Thursday, November 29, 2018

Guarded Prognosis, by Richard L. Mabry, MD (author), Bill Nevitt (narrator)

Richard L. Mabry, November 2018

Dr. Caden Taggert, a surgeon, receives an unexpected visit from two DEA agents, at his office. His DEA number is apparently being used to write suspect prescriptions. They want to find out who is really behind it. It's a frightening experience, and he far too easily accepts their encouragement not to call a lawyer. And, heck, he doesn't even know a lawyer, and doesn't want to upset the DEA agents.
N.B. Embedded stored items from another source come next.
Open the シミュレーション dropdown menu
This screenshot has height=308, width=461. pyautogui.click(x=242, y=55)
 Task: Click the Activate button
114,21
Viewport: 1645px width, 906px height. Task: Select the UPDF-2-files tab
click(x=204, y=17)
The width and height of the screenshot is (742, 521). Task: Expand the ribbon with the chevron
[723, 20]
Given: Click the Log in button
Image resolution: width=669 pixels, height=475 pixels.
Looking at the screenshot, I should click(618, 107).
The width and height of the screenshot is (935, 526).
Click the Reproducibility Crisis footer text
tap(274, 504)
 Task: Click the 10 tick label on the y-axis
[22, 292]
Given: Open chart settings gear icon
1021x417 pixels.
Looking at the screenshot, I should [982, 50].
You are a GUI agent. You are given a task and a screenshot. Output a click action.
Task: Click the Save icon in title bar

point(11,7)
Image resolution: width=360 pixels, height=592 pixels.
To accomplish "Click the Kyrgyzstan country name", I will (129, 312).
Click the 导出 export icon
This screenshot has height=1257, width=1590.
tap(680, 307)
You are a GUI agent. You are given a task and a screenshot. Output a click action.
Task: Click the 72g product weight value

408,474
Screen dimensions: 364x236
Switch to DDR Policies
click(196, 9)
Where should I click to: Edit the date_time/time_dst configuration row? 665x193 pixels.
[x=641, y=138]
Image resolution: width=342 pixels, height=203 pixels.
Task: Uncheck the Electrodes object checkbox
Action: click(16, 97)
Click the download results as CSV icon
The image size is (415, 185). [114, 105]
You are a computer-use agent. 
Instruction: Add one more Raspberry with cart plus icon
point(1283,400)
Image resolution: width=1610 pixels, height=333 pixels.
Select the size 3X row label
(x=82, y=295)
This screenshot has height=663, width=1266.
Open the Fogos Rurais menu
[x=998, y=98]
It's a mistake, of course. They don't even have a search warrant. Something is wrong here, but he's not asking the right questions. He introduces the agents to his staff and the other two surgeons as doctors leaving academia and hospital work, and interested in seeing how this private practice office is organized. He's introduced trouble that's not the trouble he thinks it is, though the reader, or listener, soon knows.

Meanwhile, his father, Dr. Henry Taggert, also a surgeon, is having troubles of his own. He has just learned that he may have pancreatic cancer. It does cause him to reach out to his son. Neither man would want to say so, but since Henry's wife, Caden's mother, Nancy, had a stroke that reduced her to a vegetative state a year ago, what closeness they once had has faded away. Now he needs his son.

It takes us, and Henry, longer to find out there is also trouble in his practice.

What happens over the next several weeks becomes a terrifying roller coaster ride, that changes the two men's relationship with each other, Caden's with his wife, and Henry's with his office nurse, who has been a supportive friend since Nancy's stroke.

This is an explicitly, but not cloyingly, Christian novel. I'm a New Englander. In this part of the country, advertising your religious faith is not considered a sign of the strength and sincerity of your belief. On the contrary, we tend to believe that things that get heavily advertised are probably for sale. It's different in Texas, where this book is set, and I guess in much of the south.

This is likely why many New Englanders and many southerners tend to regard each other with dark suspicion.

So it's worth noting that these are plausibly real and plausibly good people, sincere in their beliefs. If you're a religious believer of a culture more like mine, be aware that they do talk about their faith more than some of us might find appropriate.If you are not religious, again, be aware. These characters are sometimes naive, but they're neither phonies nor fools.

If you are the flavor of atheist that thinks being religious is ipso facto proof you're either a phony or an idiot, this book might not be for you.

Recommended with the obvious caveats.

I listened to the audiobook. The narration is solid and easy to listen to.

I received a free copy of this audiobook, and am reviewing it voluntarily.